Hippocastanaceae (horse chestnuts)
Red buckeye is a shrub or (less often) a small tree with a rather dense crown and short branches.
Leaves are opposite, palm-shaped compound with 5 leaflets leaflets 3–6 inches long, lance-shaped or inverted egg-shaped, coarsely toothed upper surface shiny, dark green, smooth with a few hairs on the veins lower surface paler, ranging from smooth to having matted hairs.
Bark is smooth on young branches on old trunks roughened into short plates that flake off in small, thin scales.
Twigs are green, gray or brown, drooping with upcurved ends.
Flowers April–June, clustered along an axis 4–8 inches long flowers red, ¾–1½ inches long, tube-shaped with 2 upright and 2 lateral petal lobes unequal in length stamens mostly shorter than the upper petal lobes.

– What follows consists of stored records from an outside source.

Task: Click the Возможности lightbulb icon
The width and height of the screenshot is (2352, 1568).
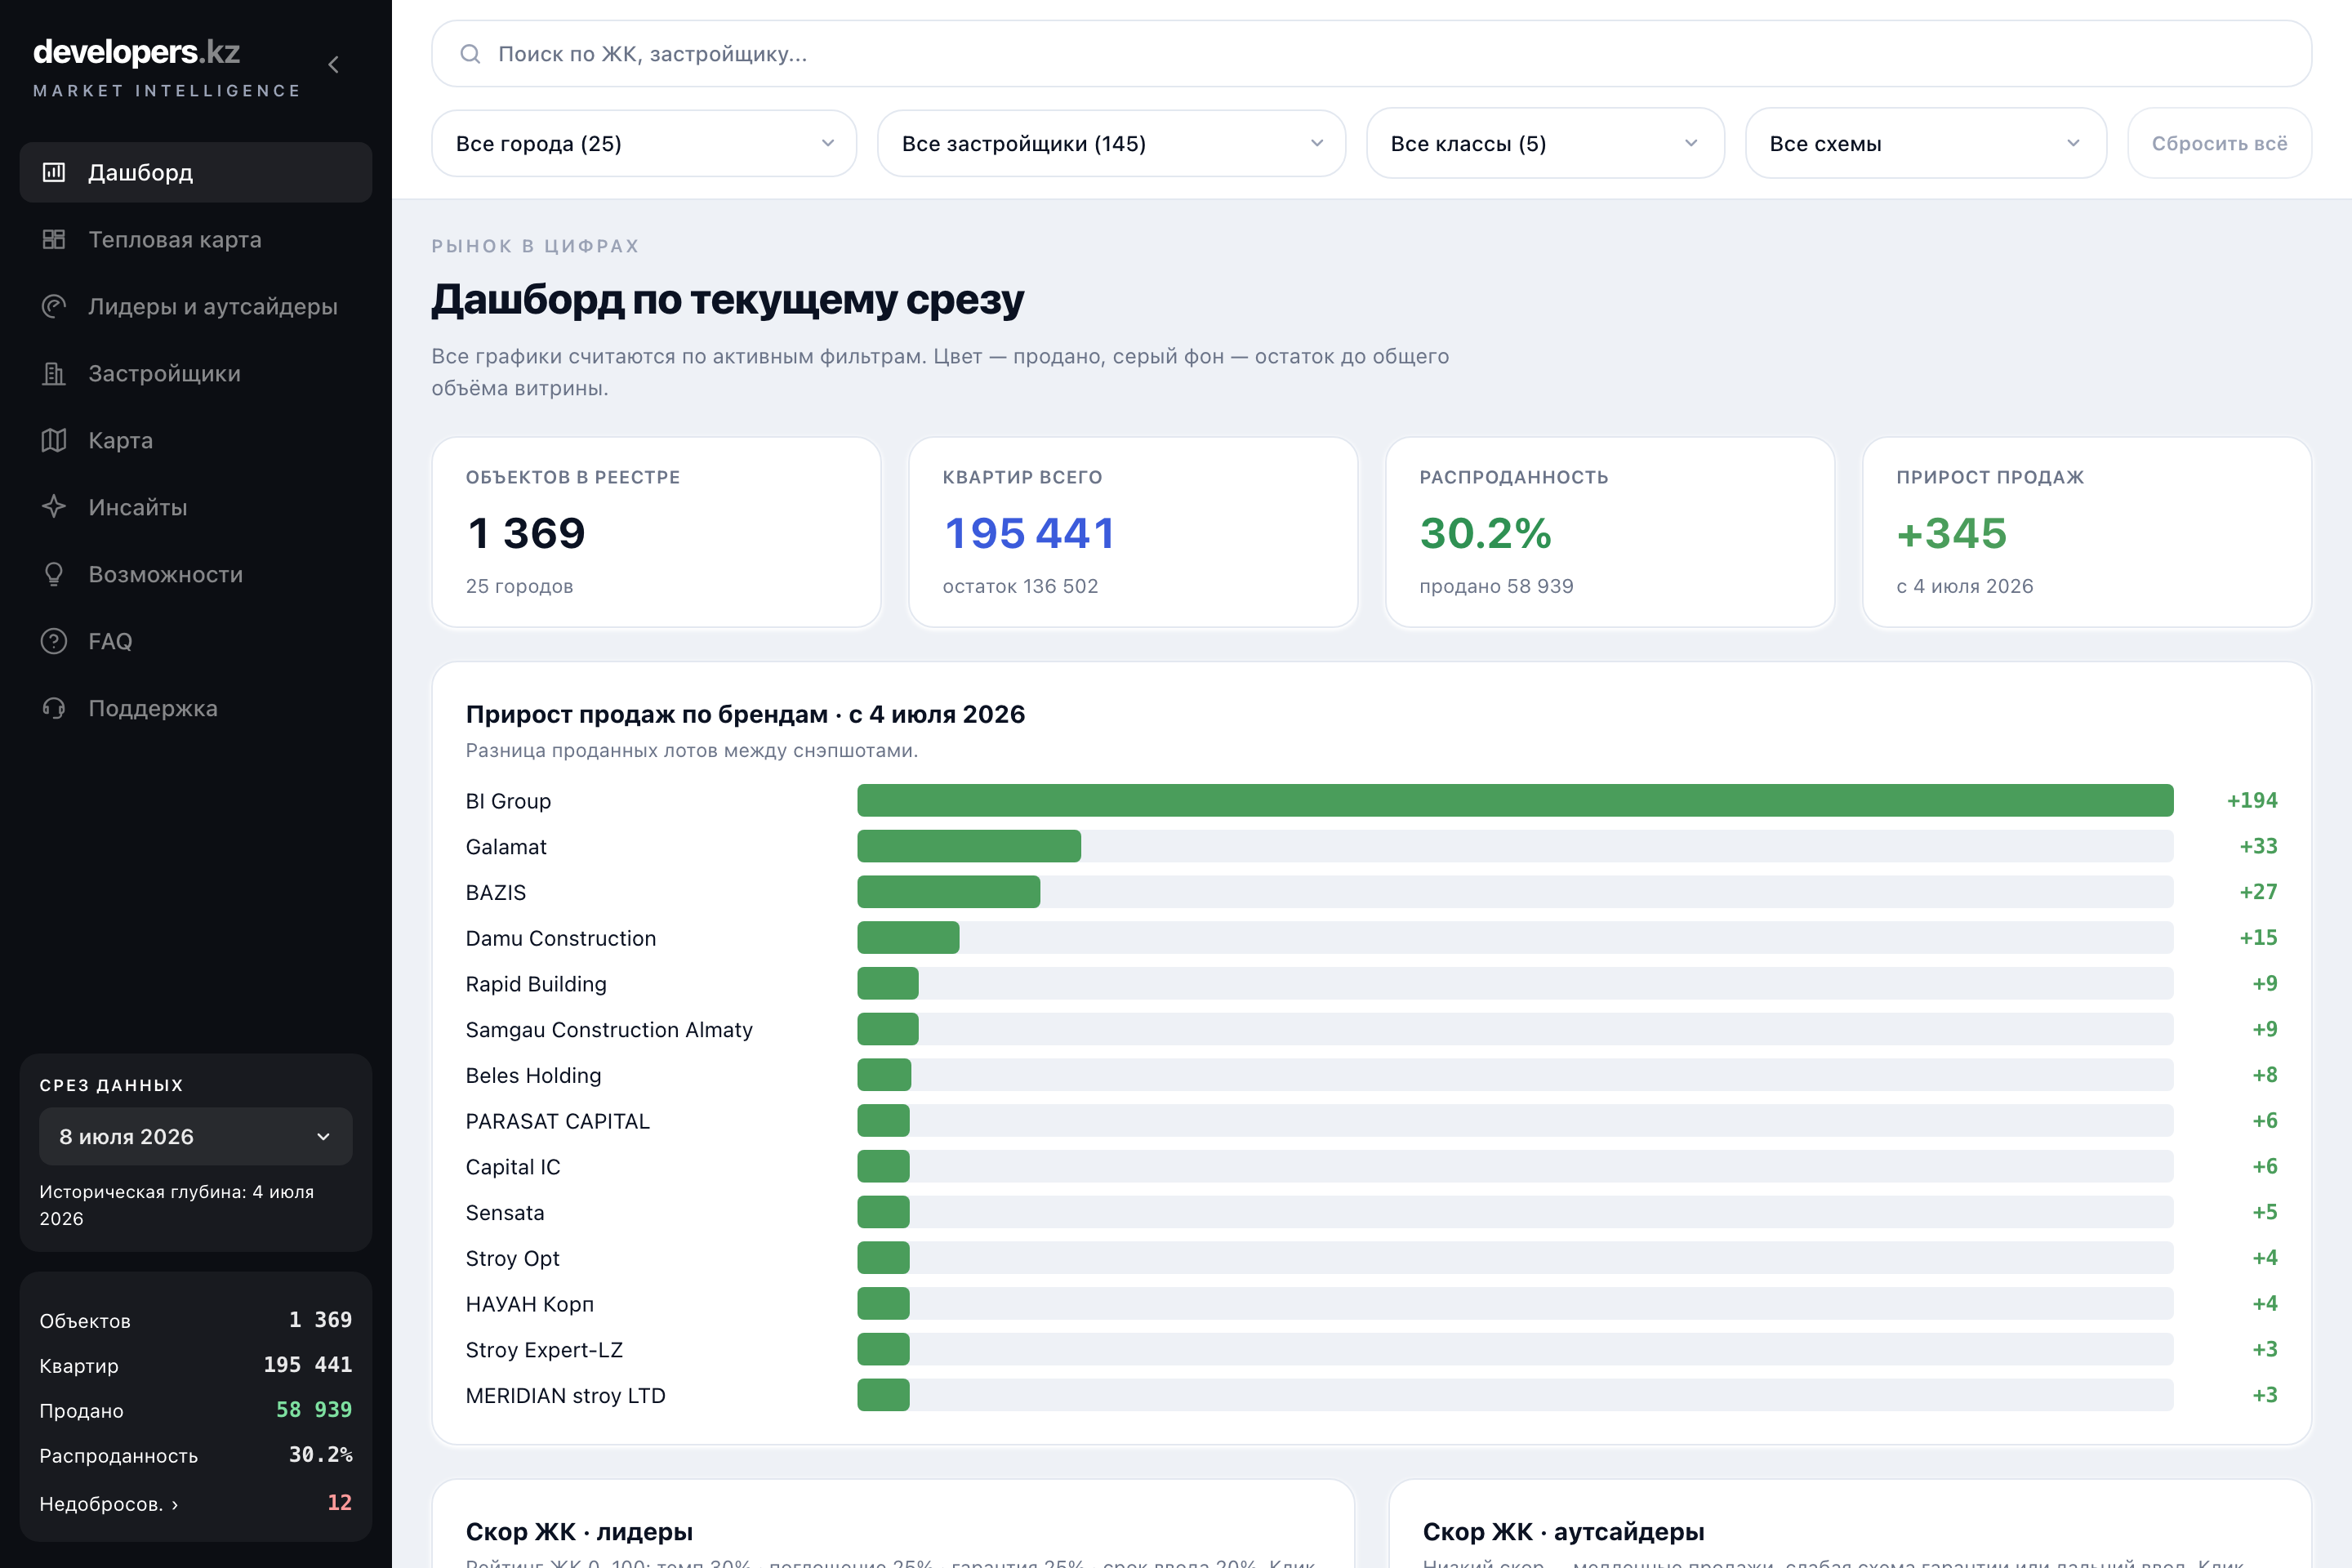Action: click(x=54, y=574)
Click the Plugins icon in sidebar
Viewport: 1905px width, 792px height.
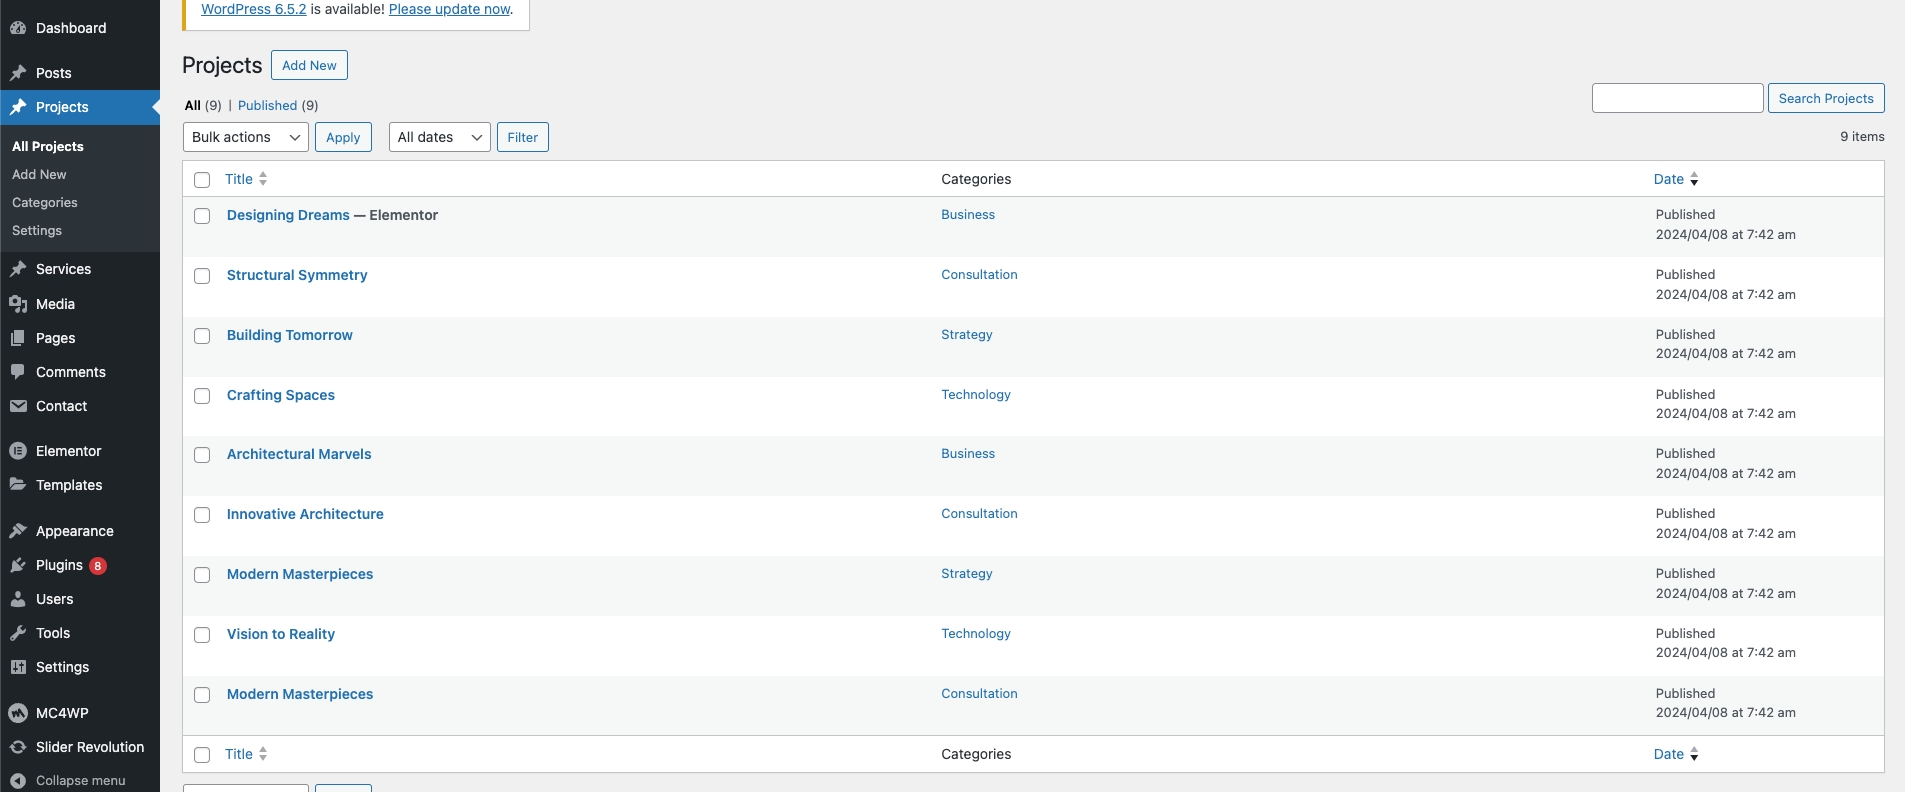tap(18, 565)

Fruits September–November, 1–2 inches wide, leathery, somewhat globe- or egg-shaped, light brown, smooth, finely pitted, splitting into 3 parts seeds 1–3, rounded or flattened by pressure against each other, shiny, light to dark brown.
Similar species: Red buckeye and Ohio buckeye are both found in Missouri. You can distinguish red buckeye by its having usually 5 leaflets (not 7), its red (not greenish-yellow) flowers, and the absence of any spines on its fruit hulls. Although both buckeyes are cultivated statewide, red buckeye grows in the wild only in our southeastern counties.